§ Stated task 1
Using the book review below, decide whether each statement agrees with it. Answer yes or no for each, and quote the exact words of the review that settle it.
(a) The softcover book has 138 pages.
(b) Q. David Bowers wrote the foreword.
(c) Whitman Publishing released the book in 2011.
§ Stated task 2
Extend the review of the Bowers book on collecting rare coins, picking up after its final sentence.

§ Excerpted passage
## START

The Numismatic Bibliomania Society



The E-Sylum: Volume 14, Number 29, July 17, 2011, Article 7


John and Nancy Wilson submitted this review of the latest Dave Bowers book from Whitman Publishing. Thanks! -Editor

Collecting Rare Coins For Pleasure And Profit An Insider's Guide To Today's Market, By Q. David Bowers, Foreword By Kenneth Bressett, Whitman Publishing, LLC, 2011, Reviewed By John and Nancy Wilson

Collecting Rare Coins The latest book by Q. David Bowers on Collecting Rare Coins - For Pleasure And Profit, with a Foreword by Kenneth Bressett, is filled with useful information which will help anyone to start collecting or investing in coins. The softcover reference has 138 pages and contains many well done color illustrations of coins, publications and other interesting subjects. We feel Mr. Bowers is one of the greatest numismatists who has ever lived.

## END

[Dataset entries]
## START

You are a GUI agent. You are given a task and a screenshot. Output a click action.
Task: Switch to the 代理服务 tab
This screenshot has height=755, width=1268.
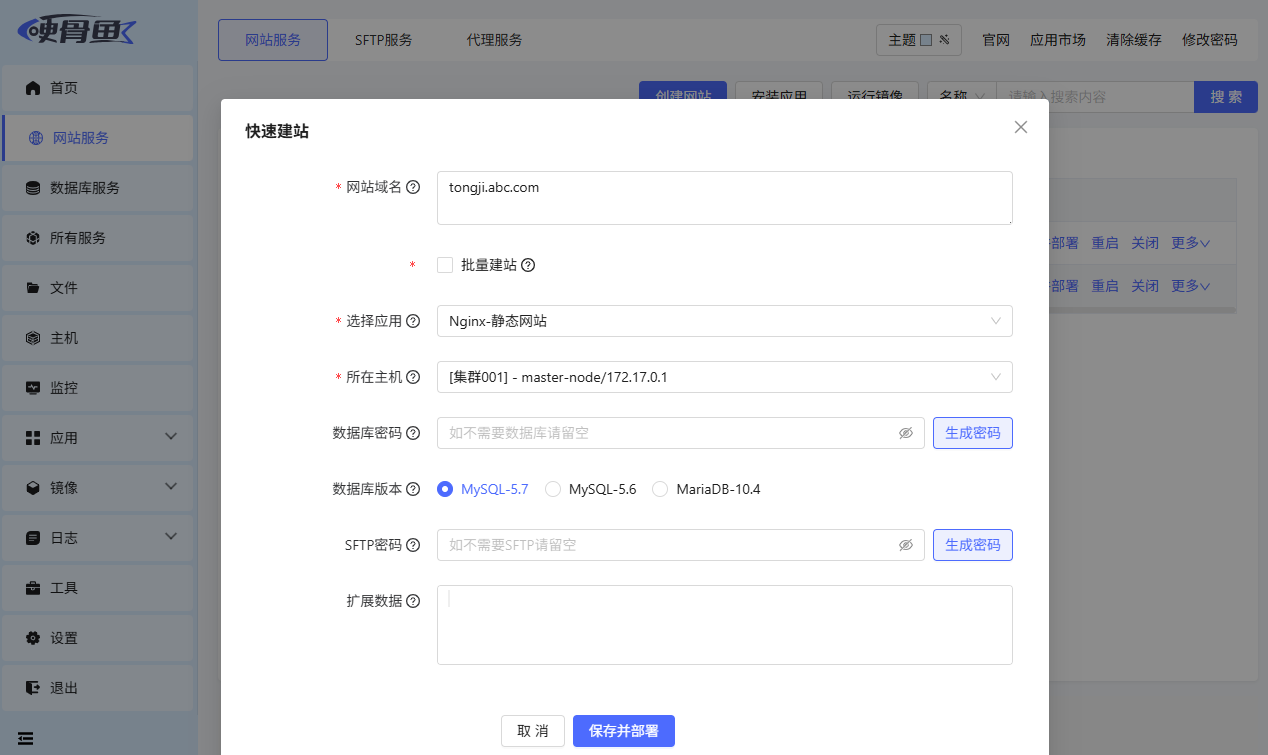(x=494, y=40)
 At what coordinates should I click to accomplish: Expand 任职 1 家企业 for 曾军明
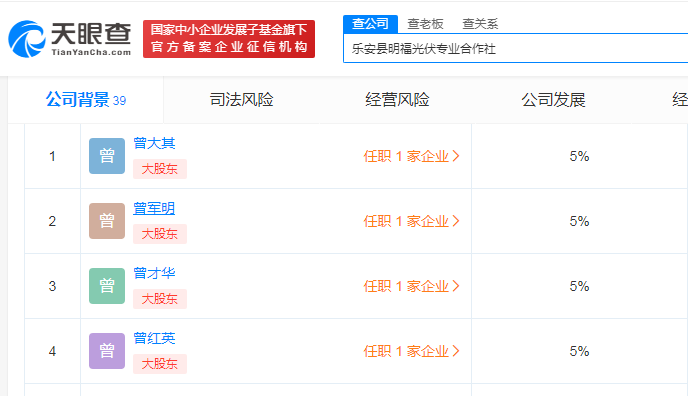click(411, 221)
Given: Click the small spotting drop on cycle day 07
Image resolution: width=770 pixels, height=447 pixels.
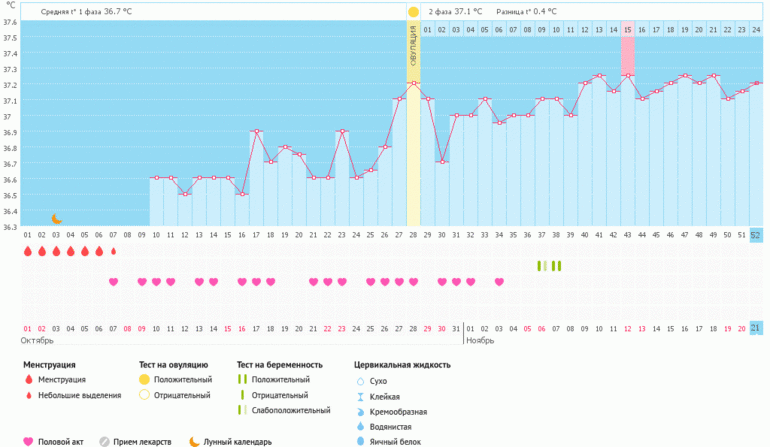Looking at the screenshot, I should pos(114,251).
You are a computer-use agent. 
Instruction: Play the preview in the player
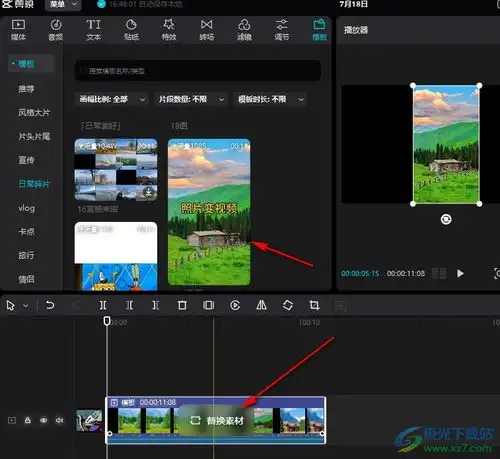coord(460,273)
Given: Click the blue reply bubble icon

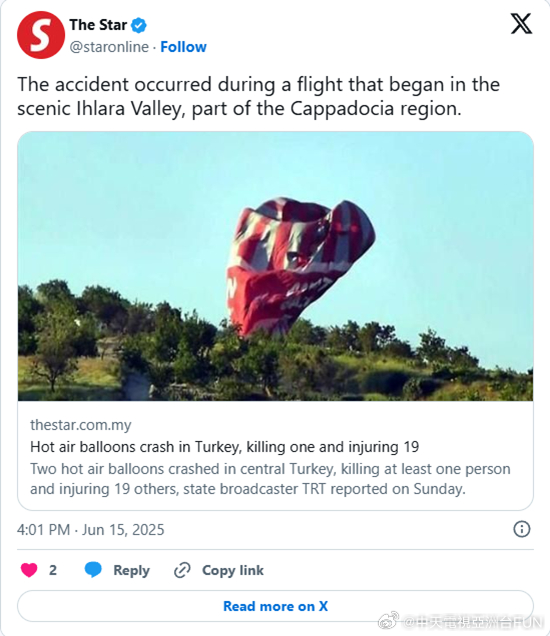Looking at the screenshot, I should pyautogui.click(x=93, y=569).
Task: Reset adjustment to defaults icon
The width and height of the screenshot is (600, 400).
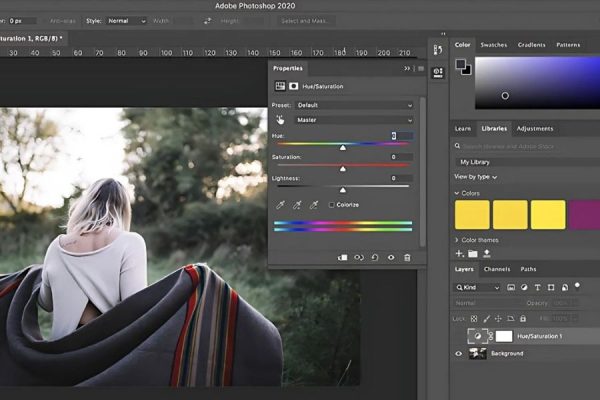Action: pos(375,257)
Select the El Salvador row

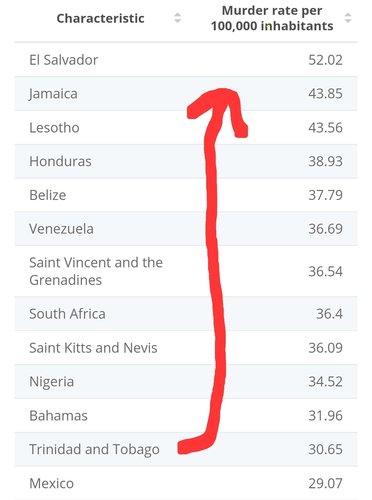click(186, 60)
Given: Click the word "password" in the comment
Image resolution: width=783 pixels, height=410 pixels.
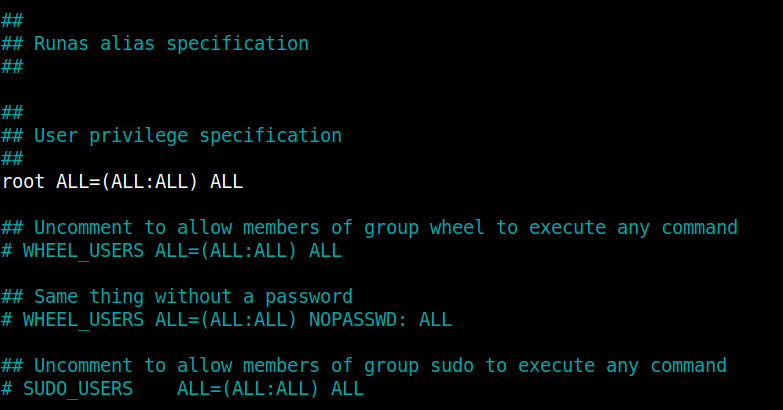Looking at the screenshot, I should (x=309, y=296).
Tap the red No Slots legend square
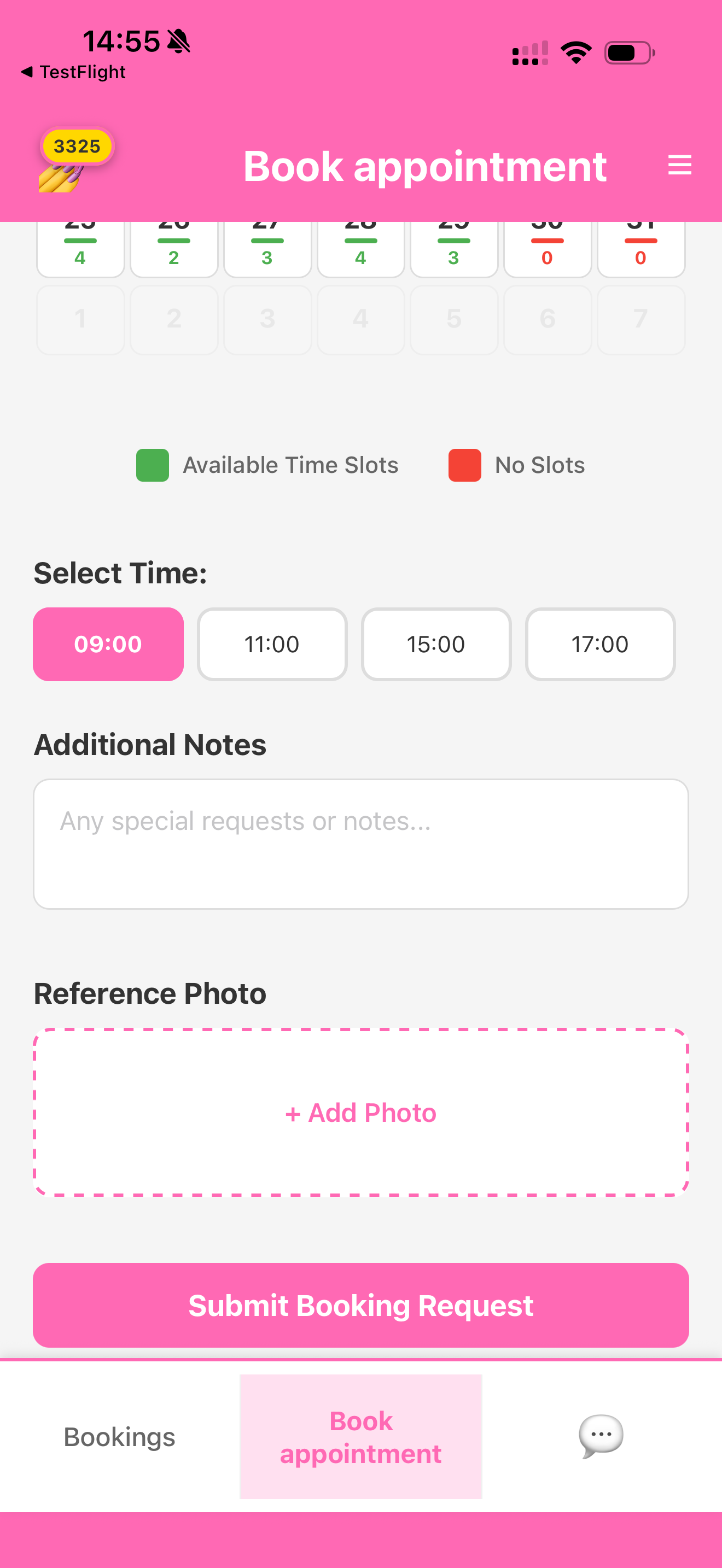 [464, 465]
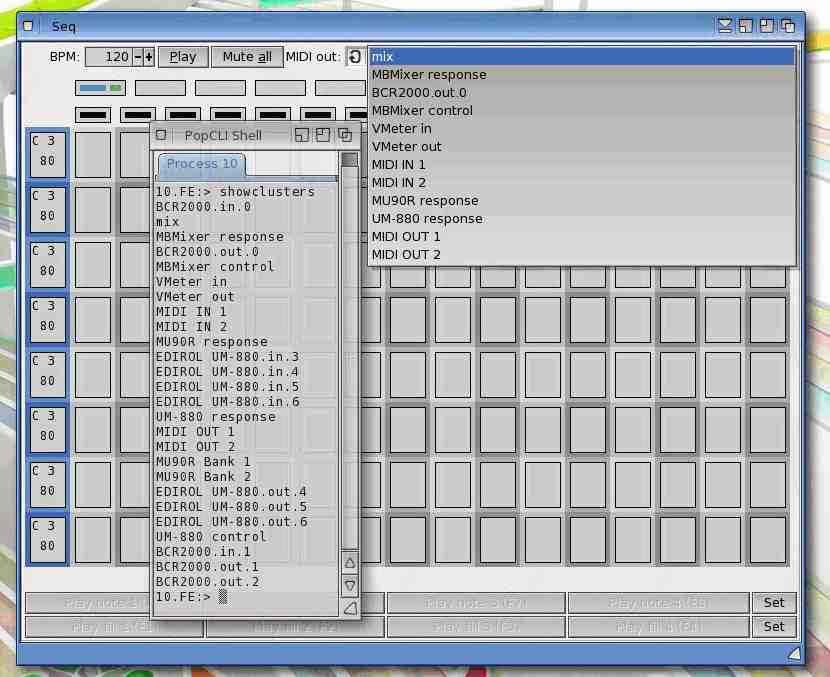830x677 pixels.
Task: Select MIDI OUT 1 from dropdown list
Action: click(x=406, y=237)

## END

§ Exercise result 1
(a) Yes: "The softcover reference has 138 pages"
(b) No: "with a Foreword by Kenneth Bressett"
(c) Yes: "Whitman Publishing, LLC, 2011"

§ Exercise result 2
The Foreword by Ken Bressett contains some important information. Quoting two things from the Foreword that we particularly liked. Quoting, "Will simply reading this text automatically make you an expert ready to avoid pitfalls, false starts, or adverse purchases? Of course not. It will put you on track, however, and point you in the right direction." The six tips by Mr. Bressett were all excellent and gave terrific information. We especially like No. 5, "Buy the best coins you can afford, but be cautious of coins that may be overpriced because of "grade rarity" or market hype." We have always bought the best condition item we could afford. Over the years, the high grade items we purchased have soared in price more than lower grade items we could have bought.

The ten Chapters that follow start out with, "Welcome to Coin Collecting." It includes, "There is no substitute for knowledge when you buy coins." Early on in our collecting, we always followed Aaron Feldman's quote - buy the book before the coin.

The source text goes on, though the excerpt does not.